Il futuro degli appalti pubblici

La disciplina degli appalti pubblici è da sempre uno degli aspetti più rilevanti dello sviluppo economico (gli appalti e le concessioni pubbliche rappresentano circa il 20% del PIL Europeo) e in questo ultimo periodo sta subendo importanti cambiamenti sia a livello nazionale che internazionale, infatti, il 28/03/2014 sono state pubblicate tre Direttive Europee sugli appalti pubblici che evidenziano la necessità di accrescere l’efficienza della spesa pubblica facilitando la partecipazione delle Piccole e Medie Imprese agli appalti pubblici e permettendo ai committenti di farne un miglior uso per sostenere il conseguimento di obiettivi condivisi a valenza sociale.
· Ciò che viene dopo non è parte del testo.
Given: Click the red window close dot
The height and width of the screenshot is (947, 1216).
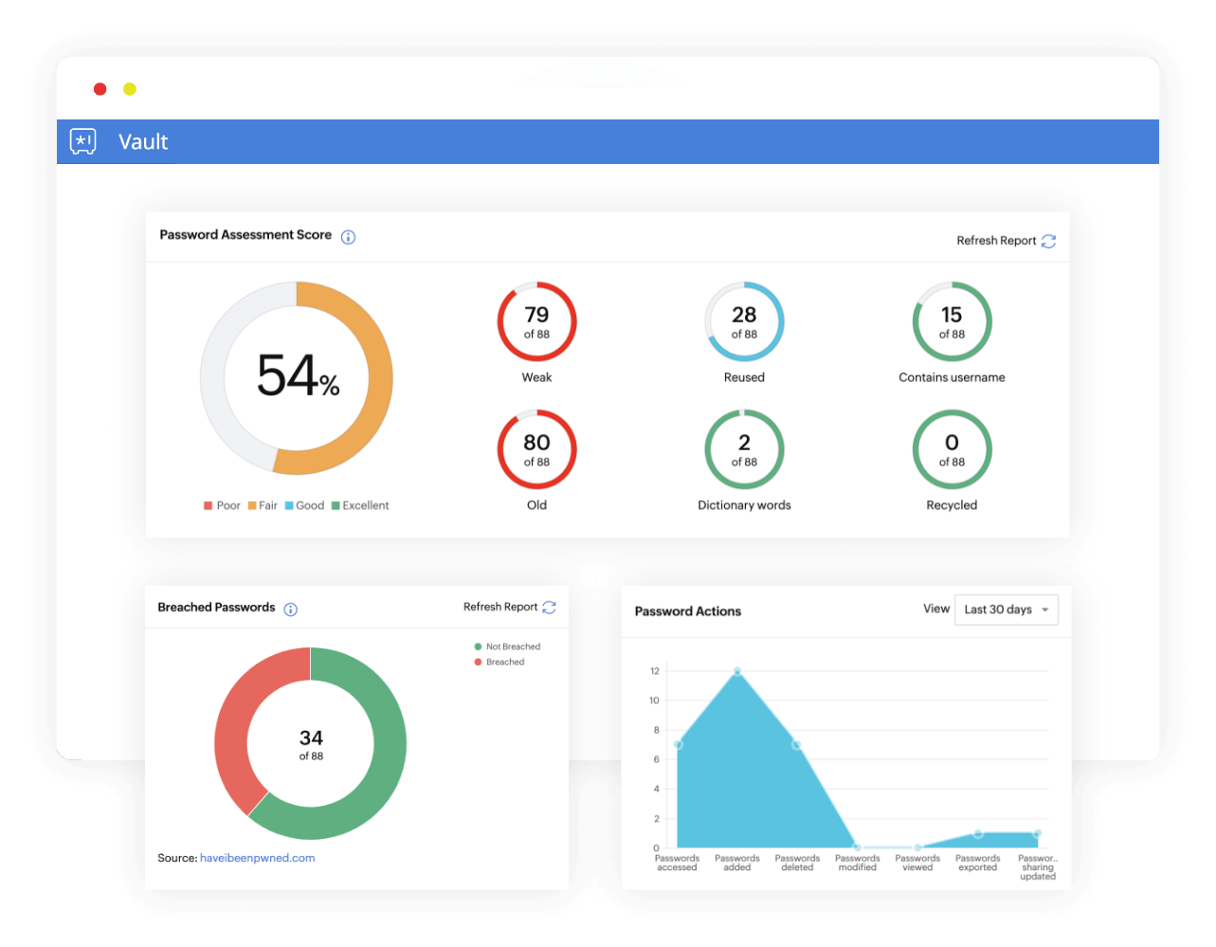Looking at the screenshot, I should point(100,89).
L’Italia, nel recepire le tre Direttive Europee, che abrogheranno l’attuale Codice degli Appalti (D.Lgs. 163/2006), ha già peraltro attuato rilevanti modifiche al sistema di concessione degli appalti pubblici imponendo nuovi strumenti a supporto dei committenti per l’acquisizione di lavori, forniture e servizi: le SUA (stazioni uniche appaltanti), le piattaforme ME.PA. (mercato Elettronico della PA), l’AVCPass (il sistema per la comprova online dei requisiti di partecipazione alle gare). Da questo scenario si evince che è già in atto una rivoluzione del sistema, che in Italia si completerà con l’abrogazione del Codice degli Appalti, che verrà sostituito da un unico testo più snello semplice e composto di soli 200 articoli e che potrà garantire alle imprese interessanti opportunità di lavoro con la Pubblica Amministrazione. In tale contesto, è necessario formare figure professionali interne alle aziende preparate ed in grado di affrontare il complesso processo di gestione delle gare d’appalto e dei contratti pubblici. Per rispondere a tale esigenza A.In.Com. propone il “corso teorico-pratico per la partecipazione a gare di appalto di lavori pubblici” con l’intento di fornire ai partecipanti le conoscenze normative e, soprattutto, le capacità tecnico-operative e le competenze organizzative utili ai suddetti scopi, grazie all’insegnamento di metodologie di lavoro replicabili in diversi settori produttivi.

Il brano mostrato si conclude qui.